The ONNX checker validates that functions are not directly recursive but does NOT limit the total work done when resolving a non-recursive DAG of function calls.
This is the ONNX equivalent of the XML Billion Laughs (CVE-2003-1564) attack.
PoC Files
| File | N | File Size | Shape Inference Time |
|---|---|---|---|
onnx_functionproto_dos_n35.onnx |
35 | 3,939 bytes | 23.96 seconds |
onnx_functionproto_dos_n40.onnx |
40 | 4,509 bytes | 266 seconds (4+ min) |
Reproduction
import onnx, time
# Load and run shape inference on the PoC file
model = onnx.load("onnx_functionproto_dos_n40.onnx")

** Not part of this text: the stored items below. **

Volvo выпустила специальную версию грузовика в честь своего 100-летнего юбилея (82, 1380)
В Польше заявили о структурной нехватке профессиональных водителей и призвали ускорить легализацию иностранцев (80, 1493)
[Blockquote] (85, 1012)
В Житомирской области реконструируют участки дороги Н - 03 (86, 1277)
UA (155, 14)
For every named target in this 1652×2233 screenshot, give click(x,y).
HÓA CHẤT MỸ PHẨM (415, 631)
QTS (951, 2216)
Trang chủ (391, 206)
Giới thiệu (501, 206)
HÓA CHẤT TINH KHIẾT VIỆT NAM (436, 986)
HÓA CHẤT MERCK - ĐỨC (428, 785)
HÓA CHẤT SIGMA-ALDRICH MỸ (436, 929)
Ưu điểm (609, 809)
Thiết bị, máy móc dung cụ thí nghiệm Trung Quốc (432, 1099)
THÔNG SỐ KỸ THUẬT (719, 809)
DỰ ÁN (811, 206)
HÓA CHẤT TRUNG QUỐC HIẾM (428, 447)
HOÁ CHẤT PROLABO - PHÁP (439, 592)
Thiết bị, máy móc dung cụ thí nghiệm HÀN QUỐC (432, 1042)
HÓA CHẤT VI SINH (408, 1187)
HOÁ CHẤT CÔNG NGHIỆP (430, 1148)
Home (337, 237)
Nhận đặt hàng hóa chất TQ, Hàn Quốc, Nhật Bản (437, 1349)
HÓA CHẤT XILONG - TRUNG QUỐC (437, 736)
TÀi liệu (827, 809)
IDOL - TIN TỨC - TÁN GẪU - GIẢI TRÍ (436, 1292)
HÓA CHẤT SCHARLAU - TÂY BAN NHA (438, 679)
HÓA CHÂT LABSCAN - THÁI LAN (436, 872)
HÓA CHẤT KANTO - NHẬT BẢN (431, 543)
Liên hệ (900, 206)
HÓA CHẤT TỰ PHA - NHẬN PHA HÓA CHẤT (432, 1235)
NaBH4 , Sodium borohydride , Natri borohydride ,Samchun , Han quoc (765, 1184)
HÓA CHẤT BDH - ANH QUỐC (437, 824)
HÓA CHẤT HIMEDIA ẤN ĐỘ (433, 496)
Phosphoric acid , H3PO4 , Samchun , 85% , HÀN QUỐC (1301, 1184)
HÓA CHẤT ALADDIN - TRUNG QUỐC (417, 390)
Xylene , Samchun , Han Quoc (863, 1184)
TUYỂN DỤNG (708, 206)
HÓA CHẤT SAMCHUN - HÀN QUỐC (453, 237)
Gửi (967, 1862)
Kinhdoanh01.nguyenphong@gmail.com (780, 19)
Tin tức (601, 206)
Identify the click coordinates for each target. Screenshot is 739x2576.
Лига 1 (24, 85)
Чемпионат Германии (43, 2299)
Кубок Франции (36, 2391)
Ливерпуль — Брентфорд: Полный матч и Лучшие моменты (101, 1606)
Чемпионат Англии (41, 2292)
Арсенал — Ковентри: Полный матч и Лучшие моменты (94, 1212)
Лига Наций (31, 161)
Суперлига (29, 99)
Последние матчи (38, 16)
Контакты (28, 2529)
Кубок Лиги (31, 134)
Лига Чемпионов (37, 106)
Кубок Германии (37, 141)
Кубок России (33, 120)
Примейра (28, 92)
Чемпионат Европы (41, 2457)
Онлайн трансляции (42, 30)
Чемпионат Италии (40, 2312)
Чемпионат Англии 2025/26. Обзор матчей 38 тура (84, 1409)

# Step 1: Checker passes (no direct recursion)
onnx.checker.check_model(model) # passes without error
# Step 2: Shape inference triggers CPU exhaustion
t0 = time.time()
onnx.shape_inference.infer_shapes(model) # takes 266+ seconds
print(f"Took {time.time()-t0:.1f}s")
Growth Rate
Time grows at rate ~phi^N (golden ratio ~1.618) per additional function:
- N=30: 2.2s
- N=35: 24s
- N=40: 266s
- N=45: ~2940s (49 min)
- N=50: ~32000s (9 hours)
All from files < 5 KB.
Responsible Disclosure
Reported via huntr.com bug bounty program.